Why You Might Not Be Able To Order Your Favorite Snacks At The Movies

There are many reasons people enjoy watching movies in theatres. Some go for the big screen experience, while others are in it for the sound. And when theatergoers give up a night on the couch for a night in the cinema, many people buy popcorn or other snacks. In fact, 49% of 10,242 people across 35 U.S. states who spoke to Film Journal International say they hit the concession stands "every time." Their wants are specific, too: 39% say they buy popcorn, 33% pick up a soda, and 12% look for candy. The survey, which was conducted in 2018, also reveals that popcorn is the most popular purchase for 90% of those aged over 51 and that 82% of those who buy popcorn also buy soda. After all, theater popcorn and microwave popcorn weren't created equally.

The results of that survey should be music to the ears of movie theatre operators. Instead, The Wall Street Journal explains that some operators are reopening box offices with more than a twinge of apprehension, because, as with everything else on the food supply chain, movie theatres are being threatened by a supply shortage that could compromise supplies of everything from snack staples like popcorn and candy to the containers that are used to carry them.

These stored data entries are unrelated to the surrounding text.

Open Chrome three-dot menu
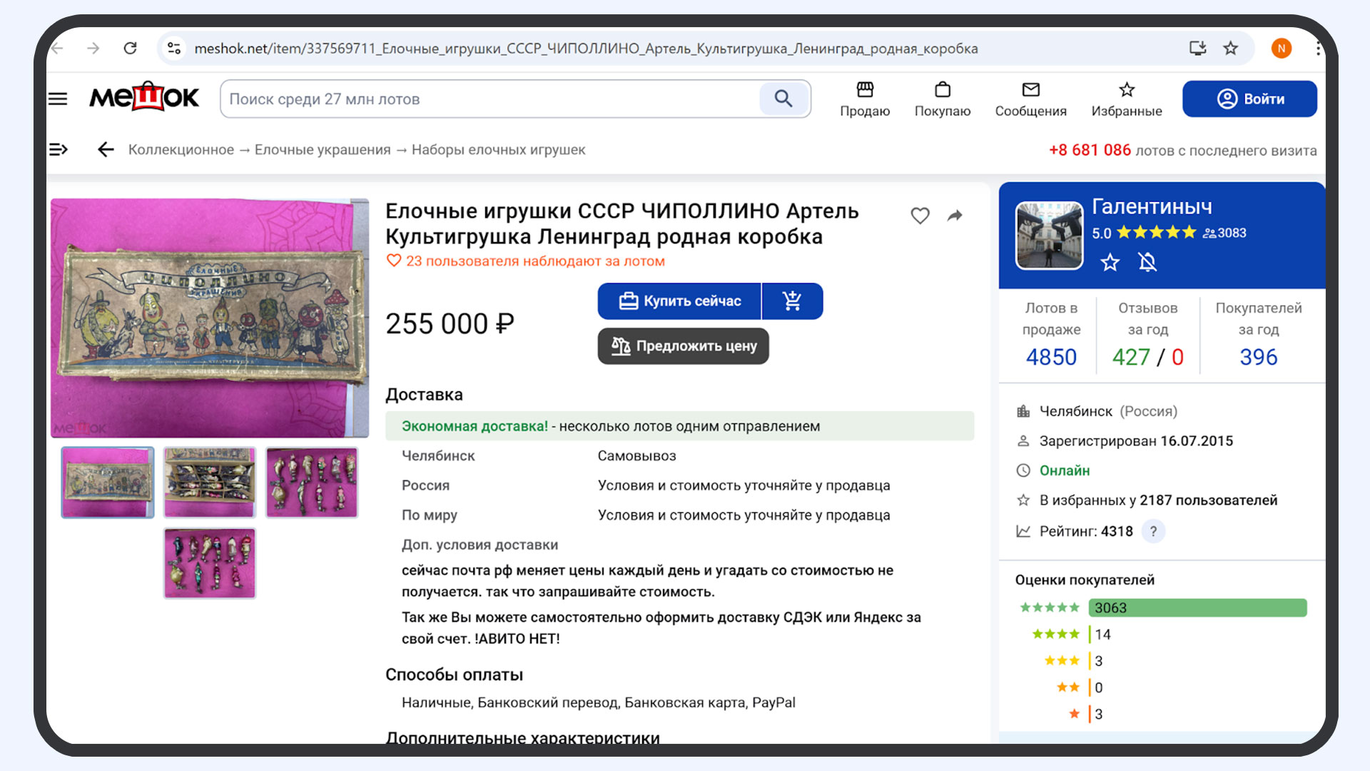This screenshot has height=771, width=1370. coord(1317,49)
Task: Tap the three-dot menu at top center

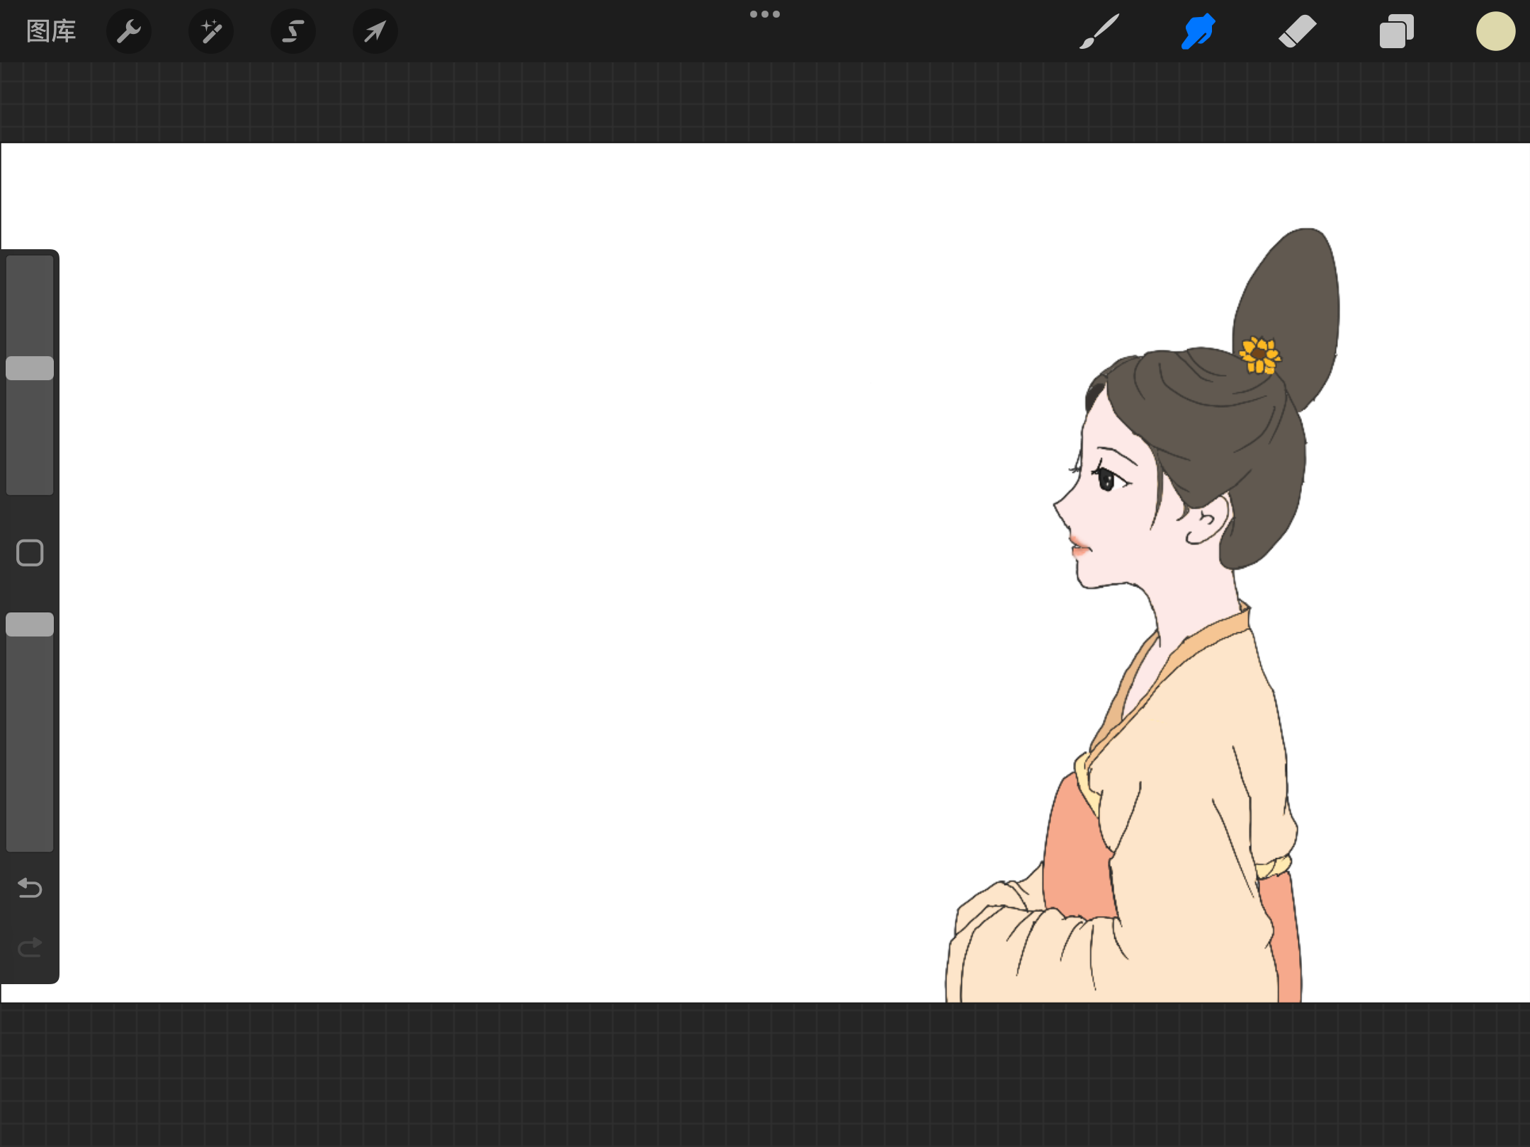Action: pos(765,14)
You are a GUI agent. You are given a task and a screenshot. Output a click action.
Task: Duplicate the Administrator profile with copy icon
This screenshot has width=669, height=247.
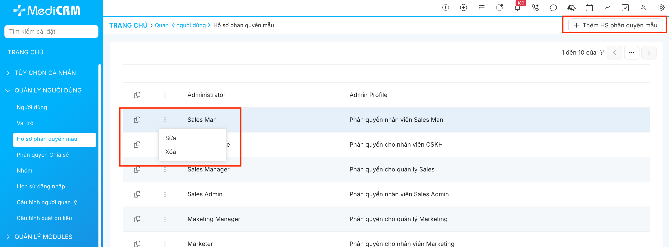137,95
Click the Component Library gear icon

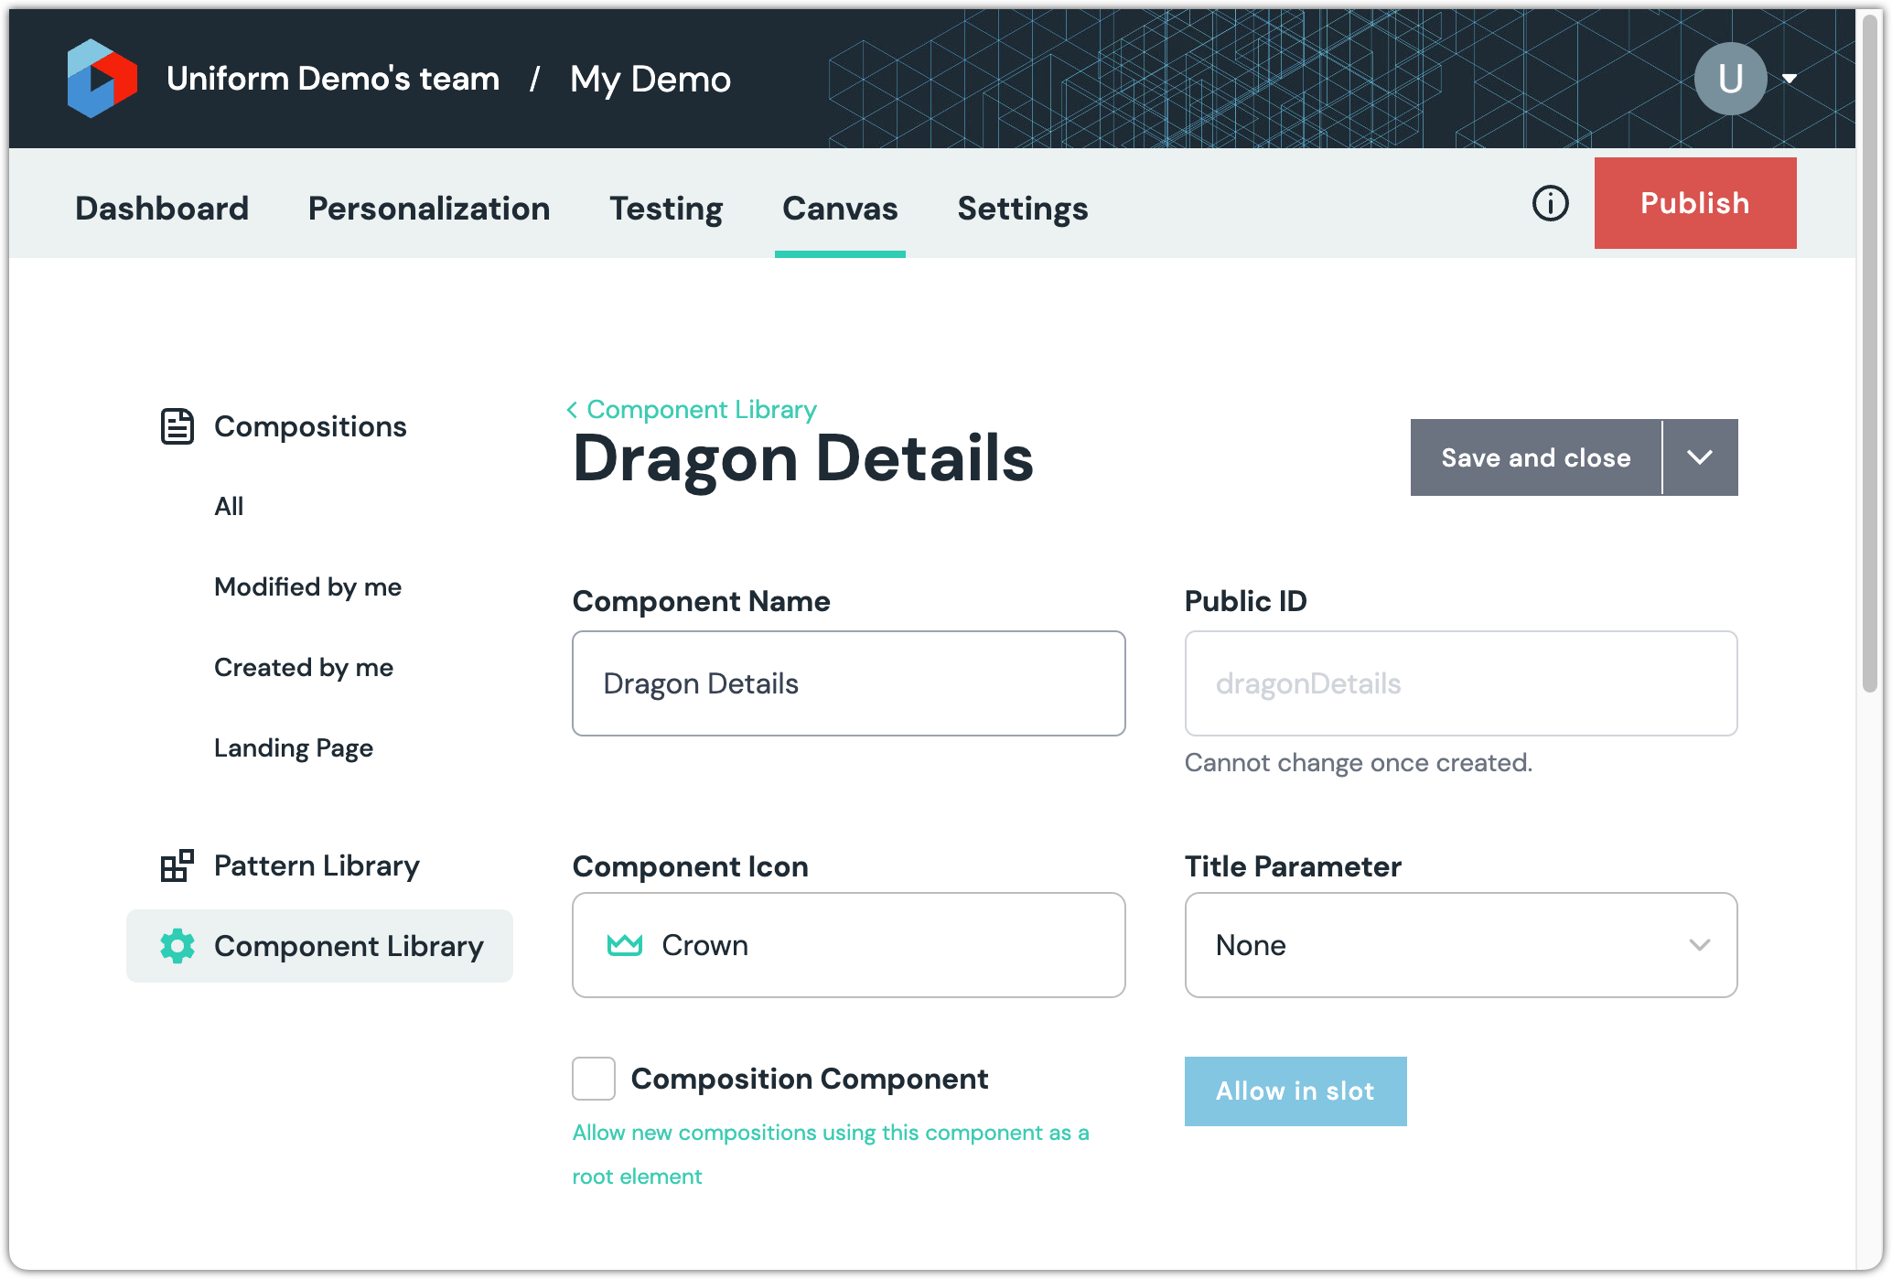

Popcorn supplies are expected to tighten

During the start of the COVID-19 pandemic, companies like Preferred Popcorn, which supplies kernels exclusively to theatres, saw sales plummet as people pivoted from watching movies at theaters to staying home and watching Netflix instead. Like most bulk suppliers, Preferred Popcorn didn't have a way of taking its products and packaging them for home consumption, since its corn only came in bags of 50 or 100 lbs. The Washington Post explains that it was only after collaborating with online grocery subscription service Misfits Market that it was able to move at least 40,000 pounds of kernels out of silos and into home kitchens.

But today, the situation with popping corn has reversed, with Preferred Popcorn's chief executive Norm Krug warning that "popcorn supply will be tight," as farmers are choosing to stop growing dent corn crops used to make popcorn. Now, many are pivoting to growing soybeans and other types of corn instead, per The Wall Street Journal. Then there is the problem of how to keep popcorn affordable, since fertilizer, which once cost $100,000, now costs Krug $300,000. Krug also notes that he must pay farmers more to keep growing dent corn.

Movie theaters are being challenged by supply chain shortages

Unfortunately, the problem isn't limited to popcorn. Cintergy Entertainment Group CEO Jeff Benson, whose firm has eight theatres and entertainment centers across three Southern states, tells The Wall Street Journal that the special packaging for cups, popcorn bags, and nacho trays is becoming more difficult to come by. Even soda flavors may be in jeopardy.

Director of operations for Connecticut's Prospector Theatre Ryan Wenke even revealed to NBC that the shortages have been happening for some time now. "For a certain time a few months ago, it was difficult to get the canola oil for the popcorn and it wasn't because they didn't have enough oil. It's because they didn't have the glue to enclose the box that the oil bib goes in," Wenke explained.

That there could be a popcorn shortage shouldn't come as a surprise as supplies for cereals like you couldn't find Grape-Nuts anymore until the pandemic began to wane. But that doesn't make a potential popcorn shortage any easier to swallow for theatre owners, who have waited two long years to welcome people back since the pandemic broke out in 2020. And while they had hoped to use concession stands to offset the financial losses they saw during the pandemic years, shortages mean that won't happen for some time to come.